Sergio Vela Moreno, Masuma Khatun, Annukka Pasanen, Ralf Bützow, Andres Salumets, Mikko Loukovaara, Vijayachitra Modhukur
Abstract
Open AccessRelapse risk in endometrial carcinoma (EC) is driven by molecular subtype, yet current WHO/ESGO classifications rely on postoperative data, limiting their preoperative use. We developed interpretable machine learning (ML) models to predict relapse timing (none, ≤6 months, >6 months) using exclusively preoperative multimodal data. In a single-center retrospective cohort of 784 EC patients, clinicopathological, molecular, immunohistochemical, and systemic biomarkers were integrated using four feature strategies: Traditional (clinicopathology), ESGO-based (guideline risk groups),TP53 + MMRd (high-risk biology), and POLE (low-risk). Random Forest (RF), Support Vector Machine, k-Nearest Neighbors, Gradient Boosting (GBM) models were trained with leakage-safe preprocessing and evaluated by area under the curve (AUC), accuracy, recall, and F1 score, with interpretability assessed by SHapley Additive exPlanations (SHAP). The RF-Traditional model achieved the best overall performance (F1 = 0.895, AUC = 0.840), while the GBM-POLE model achieved the highest sensitivity (F1 = 0.886, AUC = 0.842).
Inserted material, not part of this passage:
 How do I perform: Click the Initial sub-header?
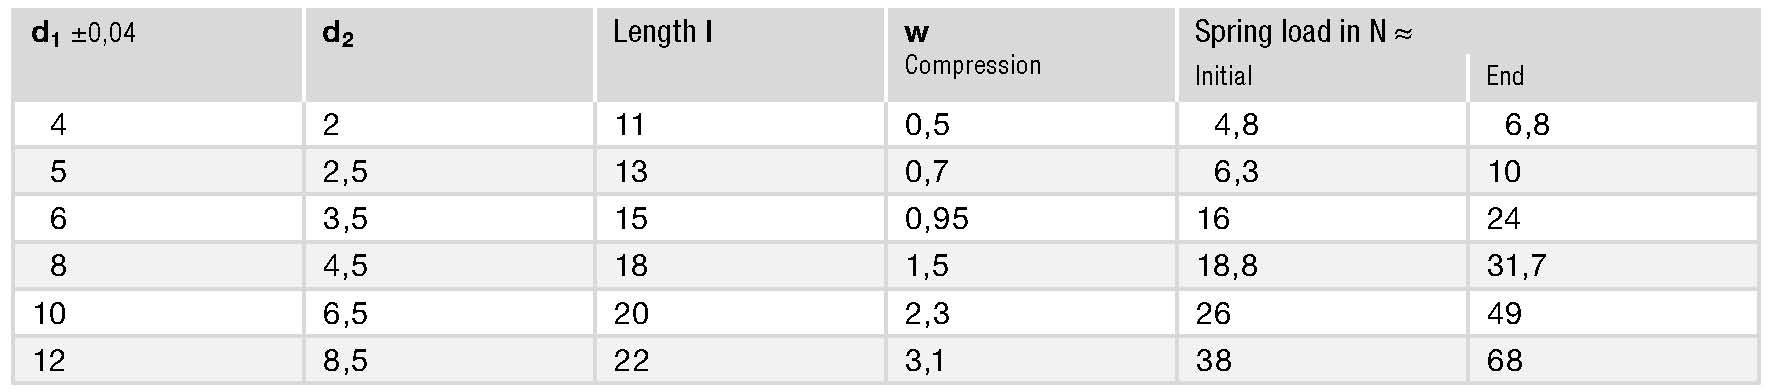1223,76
However, prediction of Late Relapse remained challenging (F1 = 0.31) due to class rarity and heterogeneity. Key predictors included ARID1A loss, elevated CA125, thrombocytosis, and p16 expression among key predictors of relapse; while shared high-risk features across models were advanced stage, deep myometrial invasion, elevated CA125, and positive cytology. While multi-center validation is essential, our findings support biologically coherent predictions for individualized preoperative risk stratification, particularly for high-risk molecular subtypes.